Cabinet of Monstrosities
“The mind left to itself creates monstrosities…” –Eckhart Tolle
I partition cabinets for safekeeping monstrosities. Indigo bunting. Star sapphire. Cloud of butterflies. Brass piping culled from a steam calliope. A dismantled demigod dreams in replication, dreams in air compressed through manifold tubes. Don’t break the silence.
All around the room people are gorging on oysters, spitting pearls into the empty mouths of spent plastic bottles. I envision my body swallowed as a snake. I align my cycles to bleed with the new moon. I shed. A woman is the snake who encircles the world. Exorcise your inner rich boy.
Perfumed heart of a false fabric flower. Tasseled baton belonging to a majorette. Jars of formaldehyde swimming with glitter. Rainbows textured like crepe paper marbled through clear rubber. Cracked spire and cleft horn of cattle, known vessels fluoresced in St. Elmo’s fire. I pray to blue-violet to lick my curvature. Ionize my mechanism.
I’ve fed the algorithm too many faces under specter of vape smoke. Words are for abstraction, not magic tricks. In this corner, trapdoors carved into walls and other assorted chimera of longing and projection. The adage “you must close one door to open another,” while figuratively compelling, isn’t structurally true. If you can’t give in, give way.
Open worlds through the lens of a wide mouth canning jar that collapses into itself in silicone accordion folds. My anatomy could be a white hole filling an endless universe. Behold, funnel clouds are the sky finally taking the shape it deserves.

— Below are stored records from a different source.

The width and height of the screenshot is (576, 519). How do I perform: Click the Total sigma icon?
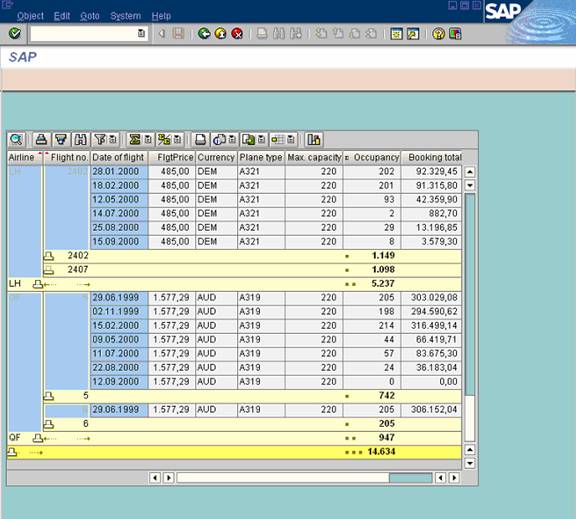point(135,140)
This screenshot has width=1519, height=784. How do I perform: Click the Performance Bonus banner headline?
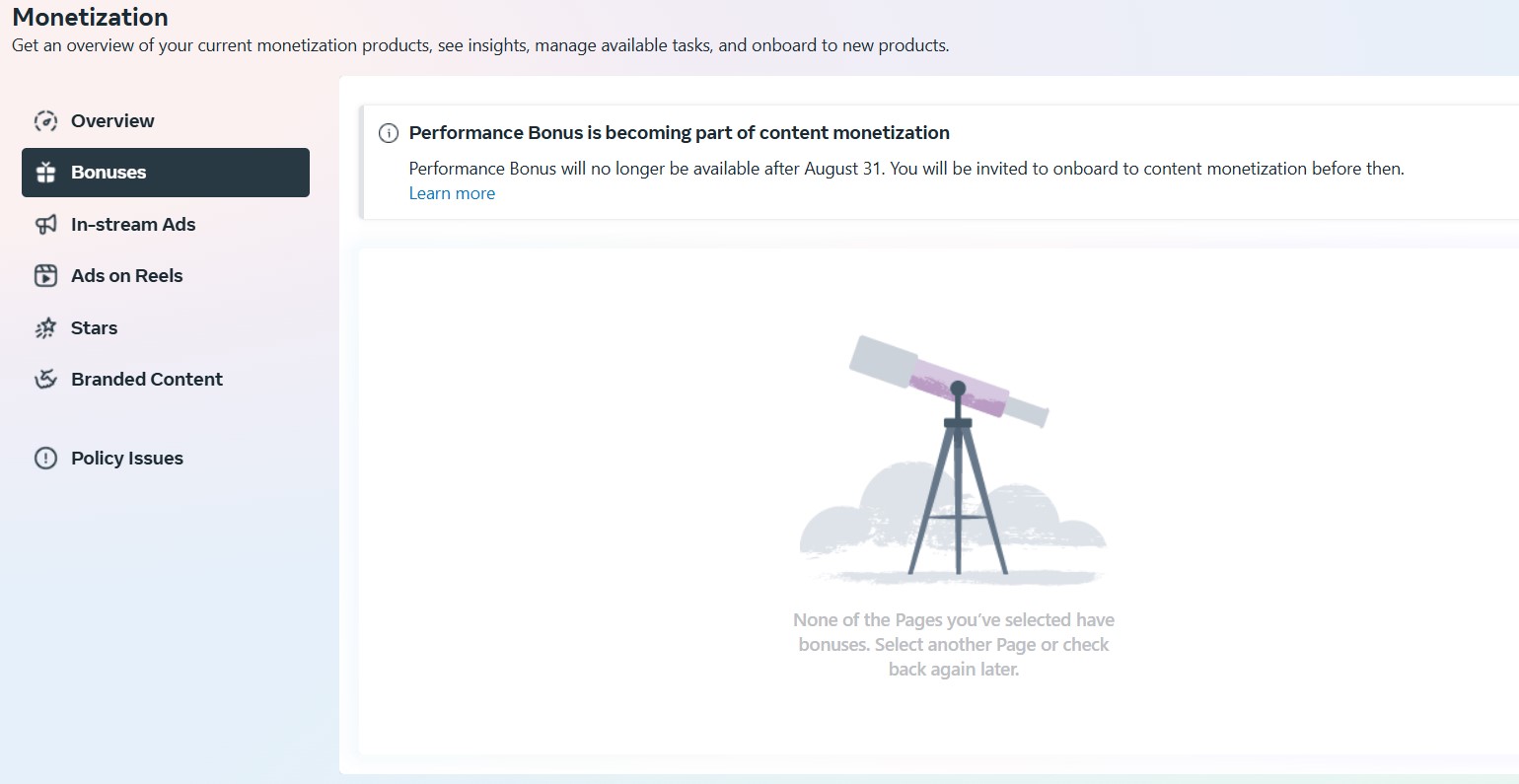click(x=680, y=133)
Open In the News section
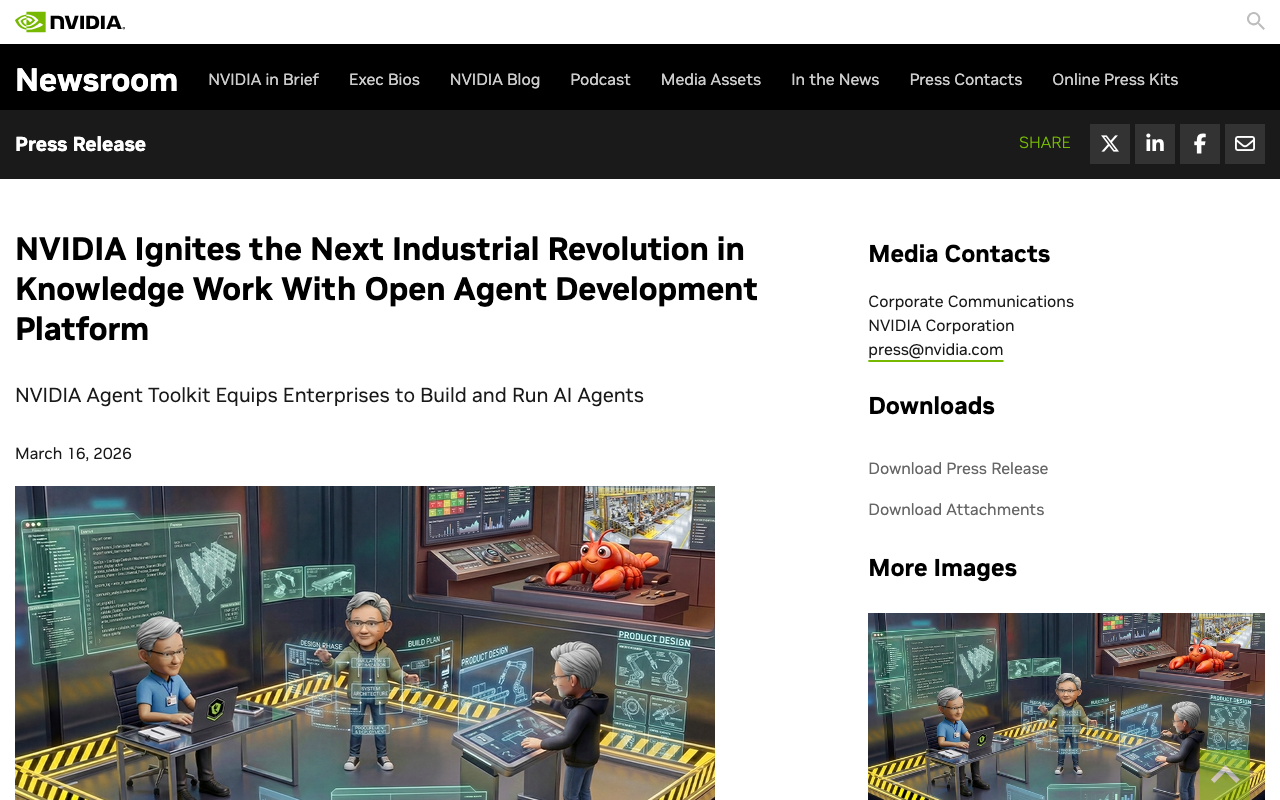Viewport: 1280px width, 800px height. (835, 79)
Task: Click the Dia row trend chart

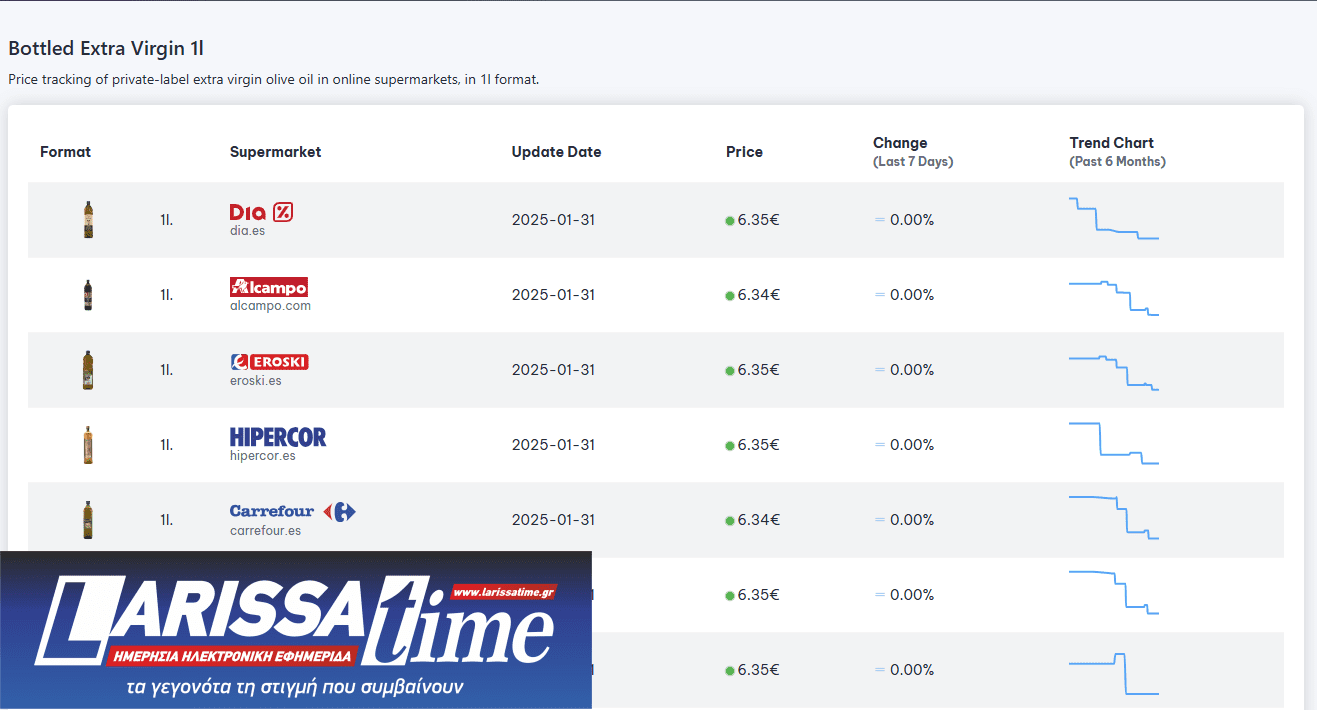Action: coord(1113,219)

A woman reenacts Alice in Wonderland in yoga poses. When the text calls to drink, she drinks. When the room offers cake, she sinks in her little teeth. A key too high, a door too small. She swims in her own tears. Learn to taste salt-soaked.
A woman weaves intricate baskets from discarded film strips. The sharp edges leave thicket-scratch cuts on her hands and wrists. I’m not a woman sourced to what’s my own. I’m not a woman eating her people’s dirt. I’m not healing. Hold objects in my basket.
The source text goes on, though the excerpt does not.